======== Data extracts ========

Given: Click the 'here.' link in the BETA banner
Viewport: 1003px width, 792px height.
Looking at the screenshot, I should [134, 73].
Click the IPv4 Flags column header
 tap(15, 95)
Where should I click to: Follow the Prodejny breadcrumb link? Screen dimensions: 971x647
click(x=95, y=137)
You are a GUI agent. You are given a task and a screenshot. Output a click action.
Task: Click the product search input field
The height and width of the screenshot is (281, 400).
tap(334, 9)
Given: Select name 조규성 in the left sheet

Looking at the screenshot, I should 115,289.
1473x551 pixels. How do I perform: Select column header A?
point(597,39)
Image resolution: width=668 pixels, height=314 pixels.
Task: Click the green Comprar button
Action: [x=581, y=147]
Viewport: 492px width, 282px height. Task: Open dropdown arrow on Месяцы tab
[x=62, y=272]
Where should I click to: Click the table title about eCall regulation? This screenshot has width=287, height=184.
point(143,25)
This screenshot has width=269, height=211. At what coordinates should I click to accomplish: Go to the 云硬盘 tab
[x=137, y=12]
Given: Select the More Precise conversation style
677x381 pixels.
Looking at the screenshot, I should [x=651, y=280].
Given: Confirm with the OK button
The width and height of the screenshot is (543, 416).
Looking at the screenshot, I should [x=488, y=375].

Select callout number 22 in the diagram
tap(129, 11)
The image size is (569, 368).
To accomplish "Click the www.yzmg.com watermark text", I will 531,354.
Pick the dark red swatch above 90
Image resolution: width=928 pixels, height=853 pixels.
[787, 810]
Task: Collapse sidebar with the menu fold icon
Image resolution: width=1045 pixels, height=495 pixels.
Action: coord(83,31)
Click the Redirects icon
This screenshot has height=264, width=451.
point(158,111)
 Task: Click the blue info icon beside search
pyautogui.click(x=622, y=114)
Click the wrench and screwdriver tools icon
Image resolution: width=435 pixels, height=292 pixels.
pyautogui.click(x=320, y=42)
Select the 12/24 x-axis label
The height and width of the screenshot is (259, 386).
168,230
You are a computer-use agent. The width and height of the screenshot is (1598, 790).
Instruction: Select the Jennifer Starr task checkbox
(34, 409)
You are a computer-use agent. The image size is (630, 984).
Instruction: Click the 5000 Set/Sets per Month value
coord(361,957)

========

> _Task goal_:
Copy all of the data. Keep every word exactly as it is.

> _Response to the exercise_:
Given: Click the 'here.' link in the BETA banner
Viewport: 1003px width, 792px height.
Looking at the screenshot, I should [134, 73].
Click the IPv4 Flags column header
 tap(15, 95)
Where should I click to: Follow the Prodejny breadcrumb link? Screen dimensions: 971x647
click(x=95, y=137)
You are a GUI agent. You are given a task and a screenshot. Output a click action.
Task: Click the product search input field
The height and width of the screenshot is (281, 400).
tap(334, 9)
Given: Select name 조규성 in the left sheet

Looking at the screenshot, I should 115,289.
1473x551 pixels. How do I perform: Select column header A?
point(597,39)
Image resolution: width=668 pixels, height=314 pixels.
Task: Click the green Comprar button
Action: [x=581, y=147]
Viewport: 492px width, 282px height. Task: Open dropdown arrow on Месяцы tab
[x=62, y=272]
Where should I click to: Click the table title about eCall regulation? This screenshot has width=287, height=184.
point(143,25)
This screenshot has width=269, height=211. At what coordinates should I click to accomplish: Go to the 云硬盘 tab
[x=137, y=12]
Given: Select the More Precise conversation style
677x381 pixels.
Looking at the screenshot, I should [x=651, y=280].
Given: Confirm with the OK button
The width and height of the screenshot is (543, 416).
Looking at the screenshot, I should [x=488, y=375].

Select callout number 22 in the diagram
tap(129, 11)
The image size is (569, 368).
To accomplish "Click the www.yzmg.com watermark text", I will 531,354.
Pick the dark red swatch above 90
Image resolution: width=928 pixels, height=853 pixels.
[787, 810]
Task: Collapse sidebar with the menu fold icon
Image resolution: width=1045 pixels, height=495 pixels.
Action: coord(83,31)
Click the Redirects icon
This screenshot has height=264, width=451.
point(158,111)
 Task: Click the blue info icon beside search
pyautogui.click(x=622, y=114)
Click the wrench and screwdriver tools icon
Image resolution: width=435 pixels, height=292 pixels.
pyautogui.click(x=320, y=42)
Select the 12/24 x-axis label
The height and width of the screenshot is (259, 386).
168,230
You are a computer-use agent. The width and height of the screenshot is (1598, 790).
Instruction: Select the Jennifer Starr task checkbox
(34, 409)
You are a computer-use agent. The image size is (630, 984).
Instruction: Click the 5000 Set/Sets per Month value
coord(361,957)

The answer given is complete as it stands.